Indian sovereign bonds maturing in 2026 rallied the most since the notes were issued in early January on optimism cash supply will improve as the central bank announced plans to buy back more debt.

The Reserve Bank of India will purchase as much as 120 billion rupees ($1.7 billion) of notes on March 3, according to a statement after the close of markets on Thursday. It has already bought back securities worth 300 billion rupees through open-market operations
over the past three months in a bid to tackle a cash squeeze that’s driven bond yields and short-term rates higher. The government is scheduled to announce its borrowing program in Monday’s budget.

The yield on notes maturing in January 2026 fell eight basis points to 7.78 percent in Mumbai, according to prices from the RBI’s trading system. The bonds completed a fourth straight weekly loss, with the yield having risen four basis points from Feb. 19.

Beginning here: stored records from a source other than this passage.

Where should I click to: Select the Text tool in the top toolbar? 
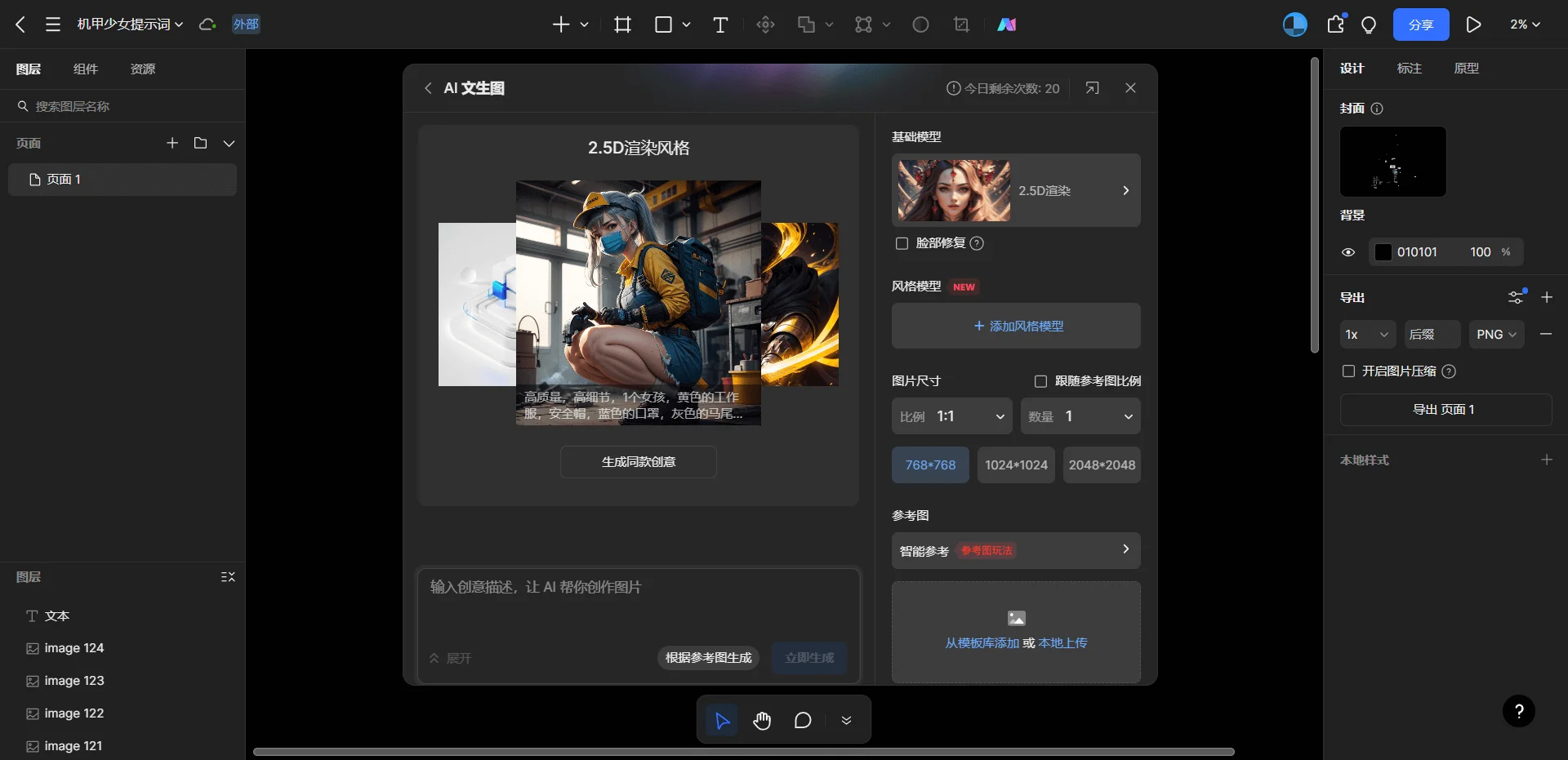pyautogui.click(x=720, y=24)
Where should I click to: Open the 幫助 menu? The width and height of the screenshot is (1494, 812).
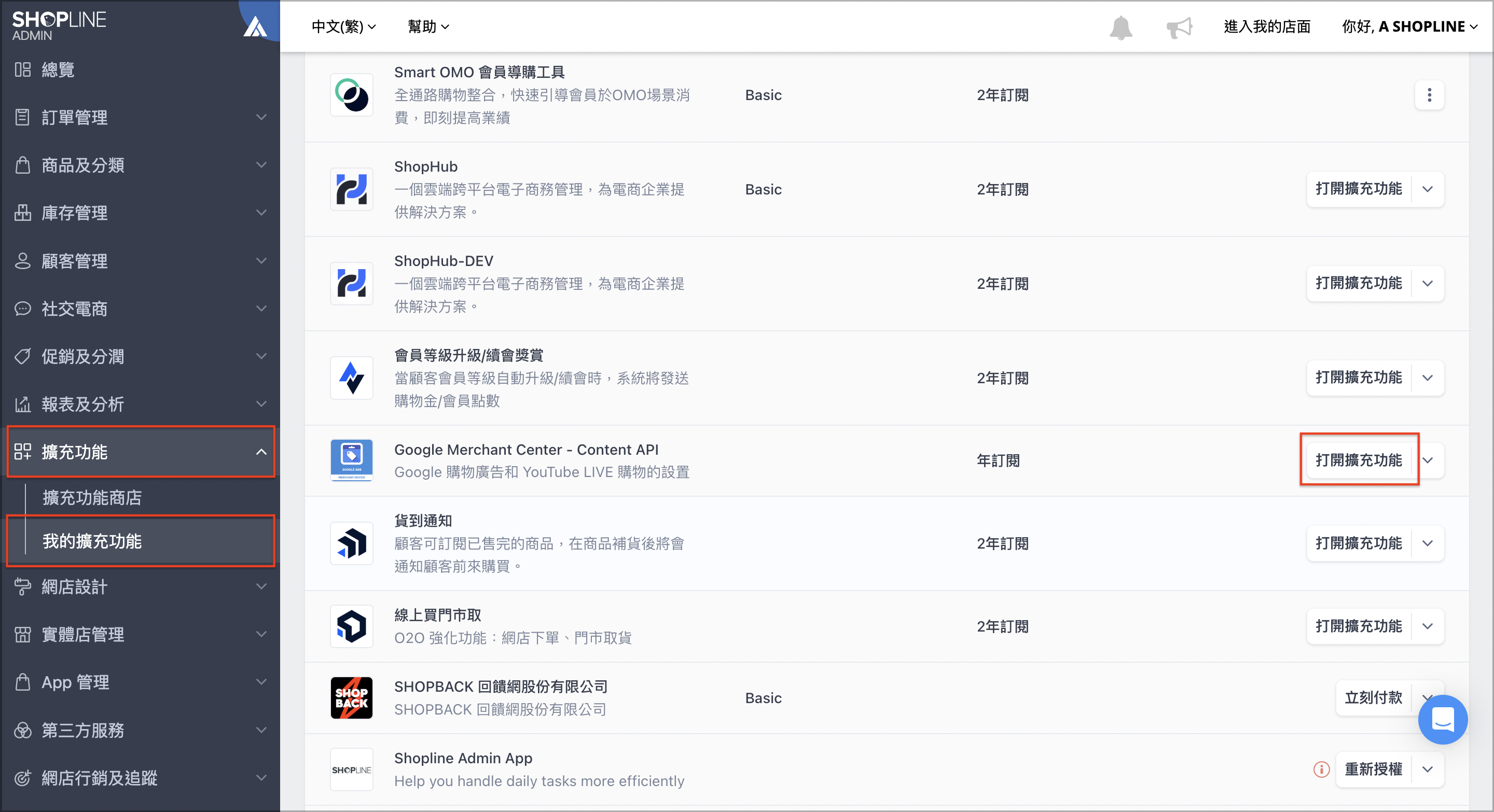(427, 26)
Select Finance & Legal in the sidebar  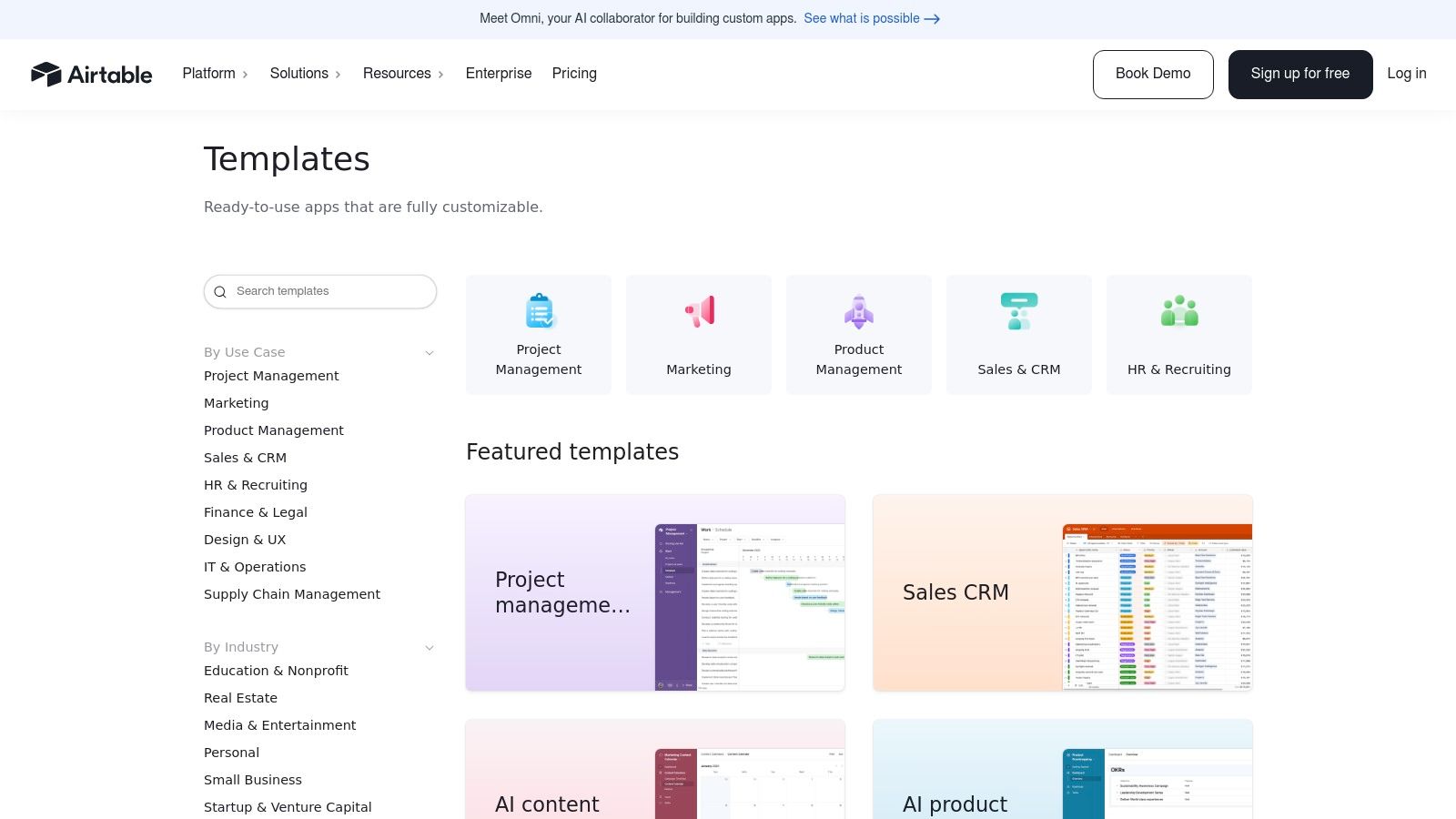(256, 512)
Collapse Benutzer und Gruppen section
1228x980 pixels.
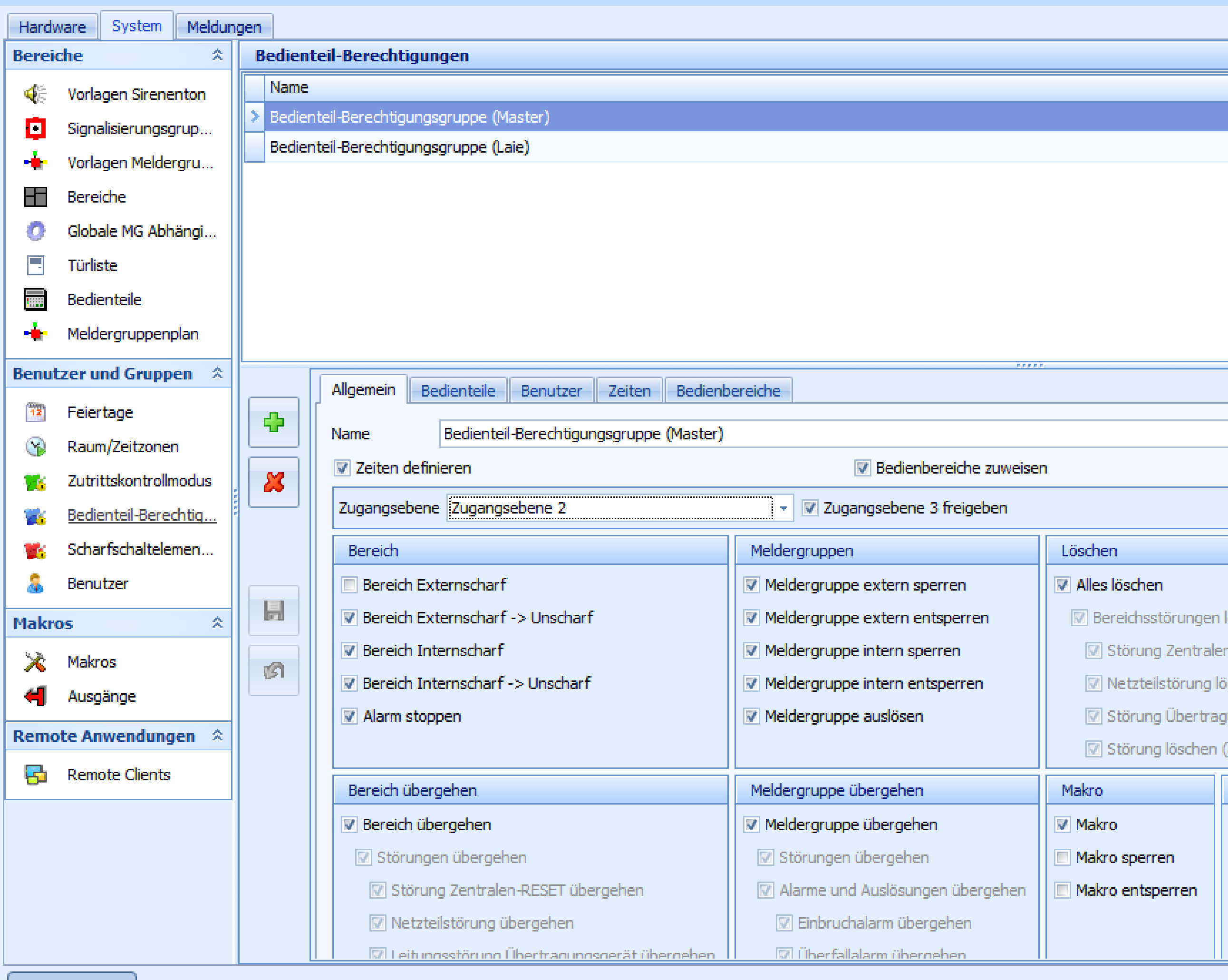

“The RBI’s announcement looks like a hurried move in reaction to the surge in yields,” said Badrish Kulhalli, a fixed-income fund manager at HDFC Standard Life Insurance Co. in Mumbai. “The open-market operation will help compensate the liquidity shortage.”

Auction Failure

Bonds have suffered as concern grows that Prime Minister Narendra Modi’s administration will struggle to meet fiscal targets. This year’s outflows of $2.5 billion from stocks have exacerbated a seasonal cash crunch, with three-month commercial paper rates surging 156 basis points to 9.31 percent.

The government this week failed to sell any of the treasury bills offered at an auction for the first time since July 2013, leading to speculation investors demanded higher yields. Underwriters had to rescue four auctions of sovereign notes in the last two months.

The rupee rose 0.1 percent to 68.6325 a dollar, according to prices from local banks compiled by Bloomberg. It fell to as low as 68.7875 earlier, close to a record low of 68.845 seen in August 2013. It has weakened 3.6 percent this year in Asia’s worst performance after the won.